Korean Indigo History
"Korean Indigo dye, a long and rich history"

Fig. 1 Statue of Huirangdaesa (希朗大師) in monk’s garment with indigo colored patterns, a supporter of Wang Geon: the founder of Goryeo) Wang Geon received support from monks because he favored Buddhism. ⓒ Cultural Heritage Administration

Fig. 2 Yi Seonggye (1335-1408), the founder of Joseon in the Indigo garment ⓒ Royal Portrait

A patchwork quilt relic discovered in Munpyeong, Naju-si, was used to wrap the green belt (from the King) of Lee Jeom (李蒧) in the early Joseon Dynasty (1392-18970). ⓒ NaJutoday.co.kr
Indigo dyeing, called jjok (쪽) in Korean, originated in India and traveled to Korea through China. The dyeing has a long and rich history in Korea, dating back to at least the Three Kingdoms period (from c. 57 BCE to 668 CE), the kingdoms of Silla, Goguryeo, and Baekje. During this time, the use of natural dyes became widespread in both courtly and everyday life. They obtained "red, from safflowers; yellow, from gardenias; blue, from indigo; white, from ash water; and black, from ... maple trees and pomegranate fruits. Dyeing, including indigo dyeing, was regulated by the government to produce clothing and for celebratory occasions.1 Commoners wore indigo garments, but depending on the tone and quality of the dye, they were also favored by scholars and aristocrats for their elegance and symbolism of calmness and introspection.2
The Goryeo Dynasty (918-1392) is best known for its improvements in ceramics and Buddhist art -- as well as textiles, including naturally dyed fabrics, which were highly appreciated, particularly for their use in Buddhist monastic robes and noble dresses.3 Indigo-dyed fabrics were valued not only for their aesthetic qualities but also for their "perceived protective and purifying properties," which resonated with Confucian and Buddhist symbolic systems (Fig. 1).4
During the Joseon dynasty (1392–1897), indigo dyeing flourished under Neo-Confucian aesthetics, emphasizing simplicity, natural materials, and muted colors. Indigo became a visual manifestation of these values, particularly for scholars (Fig. 2) who aligned their appearance with philosophical ideals.
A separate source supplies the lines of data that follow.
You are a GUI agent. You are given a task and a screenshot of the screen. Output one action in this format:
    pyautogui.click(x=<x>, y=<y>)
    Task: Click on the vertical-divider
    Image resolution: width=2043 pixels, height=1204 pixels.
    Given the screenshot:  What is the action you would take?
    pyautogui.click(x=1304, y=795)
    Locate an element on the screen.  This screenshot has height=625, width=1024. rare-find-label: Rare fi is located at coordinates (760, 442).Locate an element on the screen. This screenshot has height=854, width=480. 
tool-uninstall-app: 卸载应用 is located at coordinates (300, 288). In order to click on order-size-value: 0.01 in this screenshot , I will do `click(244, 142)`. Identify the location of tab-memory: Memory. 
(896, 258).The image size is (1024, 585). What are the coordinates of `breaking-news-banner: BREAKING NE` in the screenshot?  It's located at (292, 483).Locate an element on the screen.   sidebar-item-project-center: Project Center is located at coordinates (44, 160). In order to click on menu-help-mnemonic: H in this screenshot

However, the industry began to decline in the late 19th and early 20th centuries due to the influx of Western textiles and manufactured dyes introduced during the Japanese invasion (1910–1945).5 The suppression of Korean artisanal practices and the modernization of textile production led to a sharp decline in traditional dyeing practices.
Recent decades have seen a revival of interest in Korean indigo dyeing as part of a broader movement to reclaim traditional crafts and ecological methods. Contemporary Korean artisans, artists, and cultural heritage organizations have worked to preserve jjokyeom (쪽염) through workshops, exhibitions, and documentation efforts. Today, indigo dyeing is celebrated not only for its aesthetic qualities but also for its environmental sustainability and cultural significance. This revival reflects a growing appreciation for slow processes, natural materials, and traditional knowledge in the face of globalized mass production.6
Natural indigo has been used as a valuable treatment in Korean traditional medicine. The 100% organic indigo dye offers medicinal outcomes; it shows anti-bacterial, deodorization, and cooling effects with insect-repellent results. Indigo products are useful for heat-related symptoms (like skin burning) as the indigo dye lowers rising temperatures. It also prevents skin irritation and allergic reactions.6
References
1. Korean Cultural Center New York, “Natural Dyeing,” Korean Cultural Center New York, May 23, 2024, https://www.koreanculture.org/gallery-korea/2003/9/10/natural-dyeing.
2. Hyung Il Pai. Heritage Management in Korea and Japan: The Politics of Antiquity and Identity. Seattle: University of Washington Press, 2013, 112.
3. Lena Kim. Textiles of the Goryeo Dynasty. Seoul: National Museum of Korea, 2011, 38–41.
4. Hongnam Kim. “Color Symbolism in Goryeo Buddhist Art.” Artibus Asiae 59, no. 1/2 (1999): 89–92.
5. Jungwon Kim. “Colonial Modernity and the Transformation of Textile Industries in Korea.” East Asian Cultural Studies, vol. 7, no. 2, 2004, 88–90.